Much of today’s walk was through a forested area–pine, beech, and gnarly oak trees. The undergrowth on the shady side was tall fern and on the sunnier opposite side great swaths of purple heather blooming. A cooling breeze carried the refreshing scent of pine to us—a lovely treat after yesterday’s manure odour. We have been walking through areas of drought for several days now. Our path has been graded wide for a fire break as everything is so very dry.
There is selective logging in these forests and a few of the towns manufacture furniture. These forests are also said to be home to wild boar, deer, wild cats,otters, foxes, badgers, and wolves. We are disappointed to see no wildlife. This has been common throughout our entire trek so far.
We stop for a break at San Juan de Ortega and visit the monastery built by him and Santo Domingo for the Santiago pilgrims. Despite renovations going in it is a peaceful place.

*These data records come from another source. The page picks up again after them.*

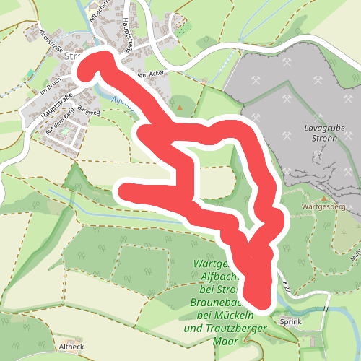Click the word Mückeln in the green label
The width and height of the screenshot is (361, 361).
click(232, 316)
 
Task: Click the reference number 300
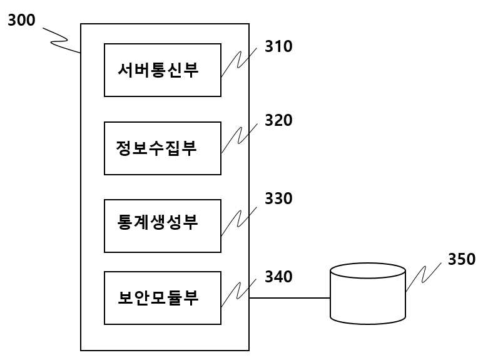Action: click(21, 20)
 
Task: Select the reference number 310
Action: click(278, 46)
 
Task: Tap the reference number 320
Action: click(278, 120)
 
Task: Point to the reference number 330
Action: click(278, 198)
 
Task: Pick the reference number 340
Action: click(278, 277)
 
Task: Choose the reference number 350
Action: click(462, 259)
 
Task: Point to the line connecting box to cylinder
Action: click(290, 298)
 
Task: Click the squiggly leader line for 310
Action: click(238, 62)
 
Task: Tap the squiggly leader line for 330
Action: click(238, 222)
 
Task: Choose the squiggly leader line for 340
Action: click(238, 293)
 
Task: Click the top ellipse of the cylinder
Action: click(367, 263)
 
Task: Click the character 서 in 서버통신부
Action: click(126, 69)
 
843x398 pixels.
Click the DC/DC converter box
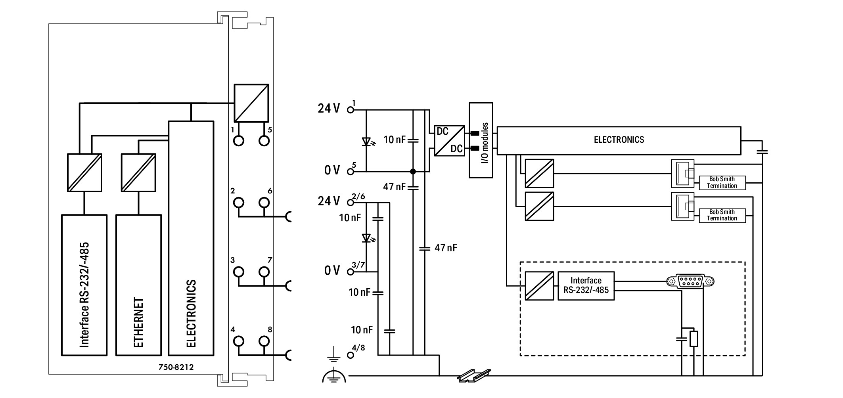tap(449, 141)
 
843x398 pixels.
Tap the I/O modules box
tap(481, 140)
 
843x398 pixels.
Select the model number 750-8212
tap(176, 367)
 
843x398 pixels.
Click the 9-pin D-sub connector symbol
tap(690, 281)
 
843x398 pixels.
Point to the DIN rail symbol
tap(474, 375)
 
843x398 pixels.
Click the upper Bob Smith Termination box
tap(722, 183)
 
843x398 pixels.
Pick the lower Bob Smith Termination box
tap(722, 215)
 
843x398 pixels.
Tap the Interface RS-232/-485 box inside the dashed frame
tap(586, 285)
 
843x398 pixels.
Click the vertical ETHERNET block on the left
tap(138, 285)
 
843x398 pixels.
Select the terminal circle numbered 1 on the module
tap(239, 141)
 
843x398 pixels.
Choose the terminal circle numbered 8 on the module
tap(264, 341)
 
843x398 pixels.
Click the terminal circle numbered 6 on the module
tap(264, 203)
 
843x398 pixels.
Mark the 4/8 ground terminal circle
tap(350, 355)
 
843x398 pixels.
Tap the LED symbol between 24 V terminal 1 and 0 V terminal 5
tap(366, 141)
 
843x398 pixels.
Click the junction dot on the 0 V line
tap(413, 172)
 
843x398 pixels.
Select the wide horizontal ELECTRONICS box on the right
tap(619, 140)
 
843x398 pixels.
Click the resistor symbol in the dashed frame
tap(694, 339)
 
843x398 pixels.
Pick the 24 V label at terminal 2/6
tap(329, 201)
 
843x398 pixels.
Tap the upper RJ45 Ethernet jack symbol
tap(682, 174)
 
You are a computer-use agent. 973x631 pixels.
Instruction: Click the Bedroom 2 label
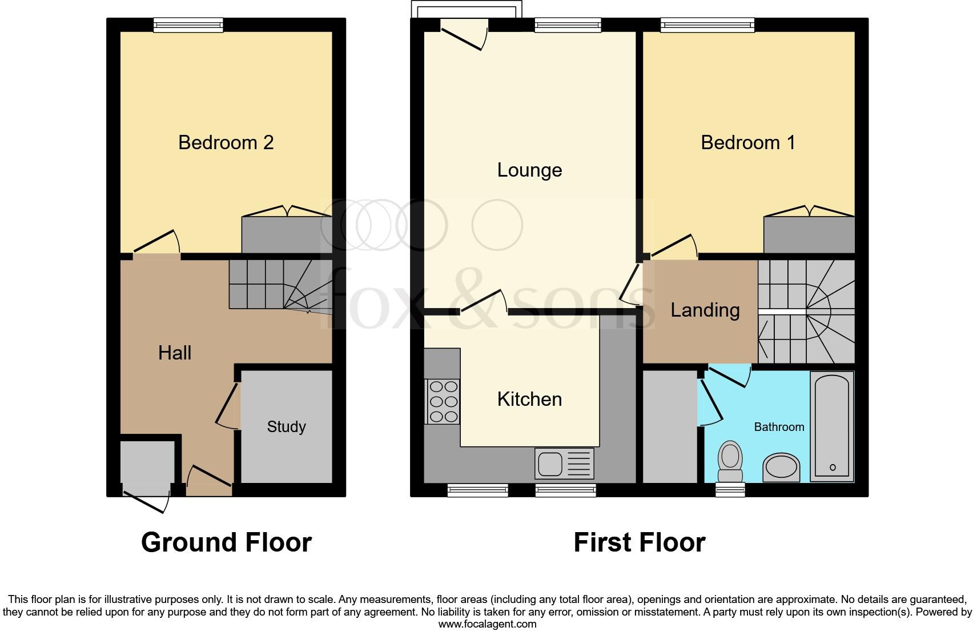coord(226,142)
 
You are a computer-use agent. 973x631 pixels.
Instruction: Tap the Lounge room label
coord(529,170)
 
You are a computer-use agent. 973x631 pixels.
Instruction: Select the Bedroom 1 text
coord(747,142)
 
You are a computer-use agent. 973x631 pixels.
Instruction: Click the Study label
coord(286,426)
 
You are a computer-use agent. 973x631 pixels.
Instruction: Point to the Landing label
coord(705,310)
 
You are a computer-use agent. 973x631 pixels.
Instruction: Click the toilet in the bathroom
coord(730,462)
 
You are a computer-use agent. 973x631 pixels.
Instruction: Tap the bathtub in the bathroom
coord(832,426)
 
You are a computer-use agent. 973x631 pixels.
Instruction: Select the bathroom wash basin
coord(781,468)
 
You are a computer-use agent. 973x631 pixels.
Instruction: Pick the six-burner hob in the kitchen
coord(443,401)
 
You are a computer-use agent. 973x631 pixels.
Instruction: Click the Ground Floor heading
coord(226,542)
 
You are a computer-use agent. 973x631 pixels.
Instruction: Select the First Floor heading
coord(639,542)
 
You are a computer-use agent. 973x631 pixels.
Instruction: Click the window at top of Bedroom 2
coord(188,25)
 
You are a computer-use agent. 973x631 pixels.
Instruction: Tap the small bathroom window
coord(730,489)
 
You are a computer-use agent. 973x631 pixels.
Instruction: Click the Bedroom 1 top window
coord(707,25)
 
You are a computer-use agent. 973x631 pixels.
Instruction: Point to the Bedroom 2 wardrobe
coord(287,235)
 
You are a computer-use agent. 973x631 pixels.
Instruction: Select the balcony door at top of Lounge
coord(464,34)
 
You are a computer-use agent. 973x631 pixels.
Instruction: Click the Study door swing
coord(228,406)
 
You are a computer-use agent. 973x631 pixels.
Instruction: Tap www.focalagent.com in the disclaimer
coord(487,624)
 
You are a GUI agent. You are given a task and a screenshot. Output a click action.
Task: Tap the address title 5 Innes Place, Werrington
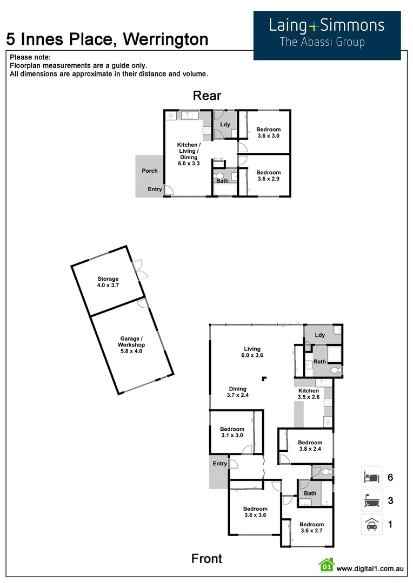coord(107,39)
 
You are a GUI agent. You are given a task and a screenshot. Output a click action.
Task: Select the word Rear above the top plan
coord(207,96)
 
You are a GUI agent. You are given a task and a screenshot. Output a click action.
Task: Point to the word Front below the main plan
coord(206,559)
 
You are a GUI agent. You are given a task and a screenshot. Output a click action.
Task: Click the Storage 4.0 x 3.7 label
coord(108,282)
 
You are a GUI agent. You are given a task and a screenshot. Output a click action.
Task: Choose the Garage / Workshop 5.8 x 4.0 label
coord(132,345)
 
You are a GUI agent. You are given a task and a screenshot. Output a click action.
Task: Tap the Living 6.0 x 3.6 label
coord(252,352)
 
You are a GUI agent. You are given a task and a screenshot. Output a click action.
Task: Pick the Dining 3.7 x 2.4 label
coord(237,392)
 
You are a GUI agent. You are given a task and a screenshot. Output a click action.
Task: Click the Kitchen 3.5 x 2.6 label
coord(308,394)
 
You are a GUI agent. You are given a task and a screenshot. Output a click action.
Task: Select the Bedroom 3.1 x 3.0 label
coord(232,432)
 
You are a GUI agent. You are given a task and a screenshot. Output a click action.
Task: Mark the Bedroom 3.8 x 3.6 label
coord(255,512)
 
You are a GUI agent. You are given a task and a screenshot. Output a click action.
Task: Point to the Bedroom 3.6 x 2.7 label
coord(311,527)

Onward towards Atapuerca as we hope to get there in time to visit the UNESCO world heritage site 3 km.from the town.
We follow signs to a tourist centre specifically for the archeological site. It is a huge structure but closed for siesta which should end in ten minutes. Exactly on time a young woman appears to open the building. She speaks English very well and tells us there are only tours in Spanish and no written translations in any other language.Her advice is to save our money (30 Euros each) and see the display when we get to Burgos. We are disappointed as this is where the caves, tools, drawings and fossils of the earliest Europeans from 1.2 million years ago were found, but we heed her advice.
Our abode tonight is a casa rural in a very small village. It is an ancient building with a congenial host so who cares if the doors fit poorly and allow spy holes? Also, the supper was simple but very tasty. As Grandma Sword used to say, “Hunger is a savory sauce.”